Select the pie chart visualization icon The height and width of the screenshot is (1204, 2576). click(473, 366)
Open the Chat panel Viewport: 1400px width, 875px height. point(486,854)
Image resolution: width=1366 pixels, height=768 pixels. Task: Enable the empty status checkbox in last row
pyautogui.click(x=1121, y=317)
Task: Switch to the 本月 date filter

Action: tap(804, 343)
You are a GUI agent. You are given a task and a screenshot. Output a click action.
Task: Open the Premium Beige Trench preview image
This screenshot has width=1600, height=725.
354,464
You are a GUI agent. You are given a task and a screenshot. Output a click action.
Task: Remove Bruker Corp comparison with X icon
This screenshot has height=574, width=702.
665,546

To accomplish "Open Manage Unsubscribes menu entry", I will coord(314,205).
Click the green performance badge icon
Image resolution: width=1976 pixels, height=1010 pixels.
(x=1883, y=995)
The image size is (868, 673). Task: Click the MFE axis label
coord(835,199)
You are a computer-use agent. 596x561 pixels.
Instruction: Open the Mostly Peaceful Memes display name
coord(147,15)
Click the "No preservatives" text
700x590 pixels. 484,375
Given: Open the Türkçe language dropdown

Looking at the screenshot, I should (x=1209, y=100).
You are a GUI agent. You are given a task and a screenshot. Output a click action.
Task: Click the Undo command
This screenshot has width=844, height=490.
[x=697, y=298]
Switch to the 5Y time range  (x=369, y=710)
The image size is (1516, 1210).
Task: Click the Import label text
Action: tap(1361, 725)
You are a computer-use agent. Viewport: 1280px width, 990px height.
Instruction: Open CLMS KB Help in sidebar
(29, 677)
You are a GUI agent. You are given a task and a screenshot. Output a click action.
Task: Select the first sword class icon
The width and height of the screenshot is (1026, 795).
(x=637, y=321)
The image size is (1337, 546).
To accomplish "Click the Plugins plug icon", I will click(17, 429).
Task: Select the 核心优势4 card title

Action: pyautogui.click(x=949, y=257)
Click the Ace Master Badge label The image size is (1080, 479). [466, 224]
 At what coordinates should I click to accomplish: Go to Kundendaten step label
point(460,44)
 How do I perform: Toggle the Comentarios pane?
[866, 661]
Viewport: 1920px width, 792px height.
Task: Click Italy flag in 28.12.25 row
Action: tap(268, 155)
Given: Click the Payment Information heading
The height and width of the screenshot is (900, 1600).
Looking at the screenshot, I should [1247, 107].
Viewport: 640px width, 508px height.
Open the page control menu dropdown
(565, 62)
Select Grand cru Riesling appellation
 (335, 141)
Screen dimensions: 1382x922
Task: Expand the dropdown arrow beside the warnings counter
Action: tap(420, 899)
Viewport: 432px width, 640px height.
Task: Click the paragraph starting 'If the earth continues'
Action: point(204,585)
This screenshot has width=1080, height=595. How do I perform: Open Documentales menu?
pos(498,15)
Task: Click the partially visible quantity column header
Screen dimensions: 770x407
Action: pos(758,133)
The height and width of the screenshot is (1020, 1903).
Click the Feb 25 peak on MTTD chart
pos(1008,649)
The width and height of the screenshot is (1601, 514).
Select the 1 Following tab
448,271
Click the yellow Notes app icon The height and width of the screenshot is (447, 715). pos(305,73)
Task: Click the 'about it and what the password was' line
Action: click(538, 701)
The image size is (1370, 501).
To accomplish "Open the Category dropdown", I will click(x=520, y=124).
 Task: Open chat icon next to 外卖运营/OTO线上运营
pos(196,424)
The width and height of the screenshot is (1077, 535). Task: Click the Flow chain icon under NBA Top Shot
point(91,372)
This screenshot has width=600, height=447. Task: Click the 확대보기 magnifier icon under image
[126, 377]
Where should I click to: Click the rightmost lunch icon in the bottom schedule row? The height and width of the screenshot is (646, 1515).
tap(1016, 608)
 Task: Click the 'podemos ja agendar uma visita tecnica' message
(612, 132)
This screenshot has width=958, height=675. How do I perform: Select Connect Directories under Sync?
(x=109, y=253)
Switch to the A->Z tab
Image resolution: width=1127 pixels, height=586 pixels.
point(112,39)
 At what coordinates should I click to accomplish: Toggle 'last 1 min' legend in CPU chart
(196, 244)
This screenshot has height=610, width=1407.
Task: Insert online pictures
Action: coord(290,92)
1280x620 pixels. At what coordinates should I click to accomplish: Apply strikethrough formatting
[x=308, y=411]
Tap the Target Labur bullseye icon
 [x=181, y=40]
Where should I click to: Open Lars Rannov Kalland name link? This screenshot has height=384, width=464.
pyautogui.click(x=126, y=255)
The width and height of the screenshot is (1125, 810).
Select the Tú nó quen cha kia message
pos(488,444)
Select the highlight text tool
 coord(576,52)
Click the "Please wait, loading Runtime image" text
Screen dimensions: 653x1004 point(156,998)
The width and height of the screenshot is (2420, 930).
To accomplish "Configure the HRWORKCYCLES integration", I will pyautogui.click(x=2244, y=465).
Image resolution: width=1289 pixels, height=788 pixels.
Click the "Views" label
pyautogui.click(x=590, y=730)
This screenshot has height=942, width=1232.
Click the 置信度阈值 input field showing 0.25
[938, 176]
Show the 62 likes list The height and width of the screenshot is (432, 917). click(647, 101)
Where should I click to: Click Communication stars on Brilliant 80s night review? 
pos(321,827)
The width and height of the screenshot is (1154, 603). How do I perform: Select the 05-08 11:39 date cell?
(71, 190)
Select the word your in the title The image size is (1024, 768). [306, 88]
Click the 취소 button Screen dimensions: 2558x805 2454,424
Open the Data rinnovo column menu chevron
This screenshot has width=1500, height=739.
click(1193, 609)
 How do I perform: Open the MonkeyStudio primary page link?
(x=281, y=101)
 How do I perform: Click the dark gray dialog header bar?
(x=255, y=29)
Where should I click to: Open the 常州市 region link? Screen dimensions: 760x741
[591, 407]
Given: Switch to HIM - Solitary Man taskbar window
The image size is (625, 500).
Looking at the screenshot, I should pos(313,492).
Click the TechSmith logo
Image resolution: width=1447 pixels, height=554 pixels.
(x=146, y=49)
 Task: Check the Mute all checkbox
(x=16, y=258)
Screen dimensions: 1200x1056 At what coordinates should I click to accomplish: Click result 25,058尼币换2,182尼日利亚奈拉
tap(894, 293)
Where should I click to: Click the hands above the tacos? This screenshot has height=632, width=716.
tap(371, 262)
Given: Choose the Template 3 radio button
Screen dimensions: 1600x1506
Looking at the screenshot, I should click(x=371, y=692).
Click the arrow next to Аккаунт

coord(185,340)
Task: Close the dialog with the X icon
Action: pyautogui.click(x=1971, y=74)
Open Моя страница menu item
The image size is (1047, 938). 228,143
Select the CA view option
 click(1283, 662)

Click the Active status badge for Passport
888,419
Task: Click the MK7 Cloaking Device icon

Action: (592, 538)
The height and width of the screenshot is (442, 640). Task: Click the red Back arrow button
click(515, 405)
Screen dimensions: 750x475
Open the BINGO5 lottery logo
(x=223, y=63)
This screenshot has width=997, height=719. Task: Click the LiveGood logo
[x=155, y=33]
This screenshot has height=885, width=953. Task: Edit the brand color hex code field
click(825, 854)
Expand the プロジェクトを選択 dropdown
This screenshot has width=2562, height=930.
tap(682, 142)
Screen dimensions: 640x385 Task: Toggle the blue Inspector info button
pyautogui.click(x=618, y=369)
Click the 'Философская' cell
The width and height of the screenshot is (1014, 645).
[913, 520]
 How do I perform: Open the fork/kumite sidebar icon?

^^^^^^^^

* **Assignment**
The answer must be an exact copy of every record above.

* **Result**
Select the pie chart visualization icon The height and width of the screenshot is (1204, 2576). click(473, 366)
Open the Chat panel Viewport: 1400px width, 875px height. point(486,854)
Image resolution: width=1366 pixels, height=768 pixels. Task: Enable the empty status checkbox in last row
pyautogui.click(x=1121, y=317)
Task: Switch to the 本月 date filter

Action: tap(804, 343)
You are a GUI agent. You are given a task and a screenshot. Output a click action.
Task: Open the Premium Beige Trench preview image
This screenshot has width=1600, height=725.
354,464
You are a GUI agent. You are given a task and a screenshot. Output a click action.
Task: Remove Bruker Corp comparison with X icon
This screenshot has height=574, width=702.
665,546

To accomplish "Open Manage Unsubscribes menu entry", I will coord(314,205).
Click the green performance badge icon
Image resolution: width=1976 pixels, height=1010 pixels.
(x=1883, y=995)
The image size is (868, 673). Task: Click the MFE axis label
coord(835,199)
You are a computer-use agent. 596x561 pixels.
Instruction: Open the Mostly Peaceful Memes display name
coord(147,15)
Click the "No preservatives" text
700x590 pixels. 484,375
Given: Open the Türkçe language dropdown

Looking at the screenshot, I should (x=1209, y=100).
You are a GUI agent. You are given a task and a screenshot. Output a click action.
Task: Click the Undo command
This screenshot has width=844, height=490.
[x=697, y=298]
Switch to the 5Y time range  (x=369, y=710)
The image size is (1516, 1210).
Task: Click the Import label text
Action: tap(1361, 725)
You are a computer-use agent. Viewport: 1280px width, 990px height.
Instruction: Open CLMS KB Help in sidebar
(29, 677)
You are a GUI agent. You are given a task and a screenshot. Output a click action.
Task: Select the first sword class icon
The width and height of the screenshot is (1026, 795).
(x=637, y=321)
The image size is (1337, 546).
To accomplish "Click the Plugins plug icon", I will click(17, 429).
Task: Select the 核心优势4 card title

Action: pyautogui.click(x=949, y=257)
Click the Ace Master Badge label The image size is (1080, 479). [466, 224]
 At what coordinates should I click to accomplish: Go to Kundendaten step label
point(460,44)
 How do I perform: Toggle the Comentarios pane?
[866, 661]
Viewport: 1920px width, 792px height.
Task: Click Italy flag in 28.12.25 row
Action: tap(268, 155)
Given: Click the Payment Information heading
The height and width of the screenshot is (900, 1600).
Looking at the screenshot, I should [1247, 107].
Viewport: 640px width, 508px height.
Open the page control menu dropdown
(565, 62)
Select Grand cru Riesling appellation
 (335, 141)
Screen dimensions: 1382x922
Task: Expand the dropdown arrow beside the warnings counter
Action: tap(420, 899)
Viewport: 432px width, 640px height.
Task: Click the paragraph starting 'If the earth continues'
Action: point(204,585)
This screenshot has width=1080, height=595. How do I perform: Open Documentales menu?
pos(498,15)
Task: Click the partially visible quantity column header
Screen dimensions: 770x407
Action: pos(758,133)
The height and width of the screenshot is (1020, 1903).
Click the Feb 25 peak on MTTD chart
pos(1008,649)
The width and height of the screenshot is (1601, 514).
Select the 1 Following tab
448,271
Click the yellow Notes app icon The height and width of the screenshot is (447, 715). pos(305,73)
Task: Click the 'about it and what the password was' line
Action: click(538, 701)
The image size is (1370, 501).
To accomplish "Open the Category dropdown", I will click(x=520, y=124).
 Task: Open chat icon next to 外卖运营/OTO线上运营
pos(196,424)
The width and height of the screenshot is (1077, 535). Task: Click the Flow chain icon under NBA Top Shot
point(91,372)
This screenshot has width=600, height=447. Task: Click the 확대보기 magnifier icon under image
[126, 377]
Where should I click to: Click the rightmost lunch icon in the bottom schedule row? The height and width of the screenshot is (646, 1515).
tap(1016, 608)
 Task: Click the 'podemos ja agendar uma visita tecnica' message
(612, 132)
This screenshot has width=958, height=675. How do I perform: Select Connect Directories under Sync?
(x=109, y=253)
Switch to the A->Z tab
Image resolution: width=1127 pixels, height=586 pixels.
point(112,39)
 At what coordinates should I click to accomplish: Toggle 'last 1 min' legend in CPU chart
(196, 244)
This screenshot has height=610, width=1407.
Task: Insert online pictures
Action: coord(290,92)
1280x620 pixels. At what coordinates should I click to accomplish: Apply strikethrough formatting
[x=308, y=411]
Tap the Target Labur bullseye icon
 [x=181, y=40]
Where should I click to: Open Lars Rannov Kalland name link? This screenshot has height=384, width=464.
pyautogui.click(x=126, y=255)
The width and height of the screenshot is (1125, 810).
Select the Tú nó quen cha kia message
pos(488,444)
Select the highlight text tool
 coord(576,52)
Click the "Please wait, loading Runtime image" text
Screen dimensions: 653x1004 point(156,998)
The width and height of the screenshot is (2420, 930).
To accomplish "Configure the HRWORKCYCLES integration", I will pyautogui.click(x=2244, y=465).
Image resolution: width=1289 pixels, height=788 pixels.
Click the "Views" label
pyautogui.click(x=590, y=730)
This screenshot has height=942, width=1232.
Click the 置信度阈值 input field showing 0.25
[938, 176]
Show the 62 likes list The height and width of the screenshot is (432, 917). click(647, 101)
Where should I click to: Click Communication stars on Brilliant 80s night review? 
pos(321,827)
The width and height of the screenshot is (1154, 603). How do I perform: Select the 05-08 11:39 date cell?
(71, 190)
Select the word your in the title The image size is (1024, 768). [306, 88]
Click the 취소 button Screen dimensions: 2558x805 2454,424
Open the Data rinnovo column menu chevron
This screenshot has width=1500, height=739.
click(1193, 609)
 How do I perform: Open the MonkeyStudio primary page link?
(x=281, y=101)
 How do I perform: Click the dark gray dialog header bar?
(x=255, y=29)
Where should I click to: Open the 常州市 region link? Screen dimensions: 760x741
[591, 407]
Given: Switch to HIM - Solitary Man taskbar window
The image size is (625, 500).
Looking at the screenshot, I should pos(313,492).
Click the TechSmith logo
Image resolution: width=1447 pixels, height=554 pixels.
(x=146, y=49)
 Task: Check the Mute all checkbox
(x=16, y=258)
Screen dimensions: 1200x1056 At what coordinates should I click to accomplish: Click result 25,058尼币换2,182尼日利亚奈拉
tap(894, 293)
Where should I click to: Click the hands above the tacos? This screenshot has height=632, width=716.
tap(371, 262)
Given: Choose the Template 3 radio button
Screen dimensions: 1600x1506
Looking at the screenshot, I should click(x=371, y=692).
Click the arrow next to Аккаунт

coord(185,340)
Task: Close the dialog with the X icon
Action: pyautogui.click(x=1971, y=74)
Open Моя страница menu item
The image size is (1047, 938). 228,143
Select the CA view option
 click(1283, 662)

Click the Active status badge for Passport
888,419
Task: Click the MK7 Cloaking Device icon

Action: (592, 538)
The height and width of the screenshot is (442, 640). Task: Click the red Back arrow button
click(515, 405)
Screen dimensions: 750x475
Open the BINGO5 lottery logo
(x=223, y=63)
This screenshot has width=997, height=719. Task: Click the LiveGood logo
[x=155, y=33]
This screenshot has height=885, width=953. Task: Edit the brand color hex code field
click(825, 854)
Expand the プロジェクトを選択 dropdown
This screenshot has width=2562, height=930.
tap(682, 142)
Screen dimensions: 640x385 Task: Toggle the blue Inspector info button
pyautogui.click(x=618, y=369)
Click the 'Философская' cell
The width and height of the screenshot is (1014, 645).
[913, 520]
 How do I perform: Open the fork/kumite sidebar icon?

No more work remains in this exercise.